• [Problem description]
Using the records that appear below, write out exactly the lines from the one with "青年漫画 (1046, 820)" through the one with "शिपिंग की (33, 703)", keeping both end lines.

Records from a collection:
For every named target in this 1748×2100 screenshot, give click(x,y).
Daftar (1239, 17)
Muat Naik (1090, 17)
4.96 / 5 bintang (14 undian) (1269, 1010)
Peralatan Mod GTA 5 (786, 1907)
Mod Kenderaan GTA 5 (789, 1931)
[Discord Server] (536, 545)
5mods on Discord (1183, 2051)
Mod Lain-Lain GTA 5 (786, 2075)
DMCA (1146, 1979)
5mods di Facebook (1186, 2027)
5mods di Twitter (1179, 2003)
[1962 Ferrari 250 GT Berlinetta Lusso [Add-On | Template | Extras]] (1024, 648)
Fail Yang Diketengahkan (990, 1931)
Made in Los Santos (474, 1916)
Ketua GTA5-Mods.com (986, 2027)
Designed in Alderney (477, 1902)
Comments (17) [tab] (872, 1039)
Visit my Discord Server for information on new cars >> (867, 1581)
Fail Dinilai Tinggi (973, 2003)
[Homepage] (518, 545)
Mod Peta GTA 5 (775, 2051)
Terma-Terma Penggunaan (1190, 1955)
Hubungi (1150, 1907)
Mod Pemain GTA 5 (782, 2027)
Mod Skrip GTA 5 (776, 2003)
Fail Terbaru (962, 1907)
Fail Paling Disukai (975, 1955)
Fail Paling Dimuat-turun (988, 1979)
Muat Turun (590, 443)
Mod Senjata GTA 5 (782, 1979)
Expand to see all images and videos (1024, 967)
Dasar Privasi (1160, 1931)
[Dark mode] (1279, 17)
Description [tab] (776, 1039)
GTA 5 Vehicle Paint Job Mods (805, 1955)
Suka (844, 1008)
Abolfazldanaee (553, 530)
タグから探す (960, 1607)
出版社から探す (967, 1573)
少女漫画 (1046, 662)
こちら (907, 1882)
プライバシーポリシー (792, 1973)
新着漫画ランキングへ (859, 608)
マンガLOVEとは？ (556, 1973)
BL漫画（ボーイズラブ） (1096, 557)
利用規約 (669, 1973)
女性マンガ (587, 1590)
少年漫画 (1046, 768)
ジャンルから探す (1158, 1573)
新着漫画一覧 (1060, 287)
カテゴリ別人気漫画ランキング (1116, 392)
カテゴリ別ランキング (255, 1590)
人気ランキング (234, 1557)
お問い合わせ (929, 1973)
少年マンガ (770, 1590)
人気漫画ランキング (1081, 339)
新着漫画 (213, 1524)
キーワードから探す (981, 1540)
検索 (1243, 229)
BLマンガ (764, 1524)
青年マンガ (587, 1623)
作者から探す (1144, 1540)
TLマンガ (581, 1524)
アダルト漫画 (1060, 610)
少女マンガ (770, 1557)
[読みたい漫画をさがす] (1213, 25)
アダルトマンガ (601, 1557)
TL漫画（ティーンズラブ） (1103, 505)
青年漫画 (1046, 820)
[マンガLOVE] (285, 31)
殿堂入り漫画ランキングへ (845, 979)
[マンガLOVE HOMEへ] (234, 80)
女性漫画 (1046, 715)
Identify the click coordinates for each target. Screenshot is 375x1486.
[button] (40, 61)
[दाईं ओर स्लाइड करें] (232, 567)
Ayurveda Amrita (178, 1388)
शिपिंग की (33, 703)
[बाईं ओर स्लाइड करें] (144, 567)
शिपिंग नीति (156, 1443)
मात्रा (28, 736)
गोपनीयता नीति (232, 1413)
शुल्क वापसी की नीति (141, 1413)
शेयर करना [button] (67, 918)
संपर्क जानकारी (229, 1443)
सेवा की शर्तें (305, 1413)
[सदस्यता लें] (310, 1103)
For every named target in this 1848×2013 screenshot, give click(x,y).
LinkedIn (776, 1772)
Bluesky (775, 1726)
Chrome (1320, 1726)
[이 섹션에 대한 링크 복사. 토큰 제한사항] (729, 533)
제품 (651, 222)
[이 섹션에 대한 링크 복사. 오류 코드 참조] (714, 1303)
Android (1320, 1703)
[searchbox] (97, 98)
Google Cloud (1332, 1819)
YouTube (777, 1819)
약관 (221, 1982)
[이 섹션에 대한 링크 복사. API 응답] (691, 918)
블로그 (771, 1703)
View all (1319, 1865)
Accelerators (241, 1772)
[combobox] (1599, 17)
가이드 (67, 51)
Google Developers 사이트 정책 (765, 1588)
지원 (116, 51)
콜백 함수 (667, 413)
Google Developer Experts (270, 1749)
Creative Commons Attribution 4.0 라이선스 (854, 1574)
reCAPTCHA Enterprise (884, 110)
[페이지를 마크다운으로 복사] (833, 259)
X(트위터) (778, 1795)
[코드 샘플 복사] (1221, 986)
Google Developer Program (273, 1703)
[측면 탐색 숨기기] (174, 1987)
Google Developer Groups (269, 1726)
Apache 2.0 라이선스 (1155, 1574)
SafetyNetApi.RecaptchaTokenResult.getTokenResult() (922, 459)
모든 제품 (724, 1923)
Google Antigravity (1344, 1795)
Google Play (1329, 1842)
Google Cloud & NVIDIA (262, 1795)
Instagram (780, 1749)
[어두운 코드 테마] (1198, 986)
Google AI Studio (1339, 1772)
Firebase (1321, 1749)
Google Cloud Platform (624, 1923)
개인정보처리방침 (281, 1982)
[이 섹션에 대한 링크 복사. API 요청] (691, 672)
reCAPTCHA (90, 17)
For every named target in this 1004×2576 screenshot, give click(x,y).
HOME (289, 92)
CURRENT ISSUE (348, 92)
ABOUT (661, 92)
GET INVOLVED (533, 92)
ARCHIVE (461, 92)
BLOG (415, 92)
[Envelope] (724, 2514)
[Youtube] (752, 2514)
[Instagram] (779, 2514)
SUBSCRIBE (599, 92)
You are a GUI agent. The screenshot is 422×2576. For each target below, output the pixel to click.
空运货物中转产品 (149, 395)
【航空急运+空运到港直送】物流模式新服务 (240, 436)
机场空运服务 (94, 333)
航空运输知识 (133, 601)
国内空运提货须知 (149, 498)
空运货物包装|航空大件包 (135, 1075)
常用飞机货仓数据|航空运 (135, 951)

• [Reply]
青年漫画 (1046, 820)
[マンガLOVE] (285, 31)
殿堂入り漫画ランキングへ (845, 979)
[マンガLOVE HOMEへ] (234, 80)
女性漫画 (1046, 715)
Identify the click coordinates for each target. Screenshot is 375x1486.
[button] (40, 61)
[दाईं ओर स्लाइड करें] (232, 567)
Ayurveda Amrita (178, 1388)
शिपिंग की (33, 703)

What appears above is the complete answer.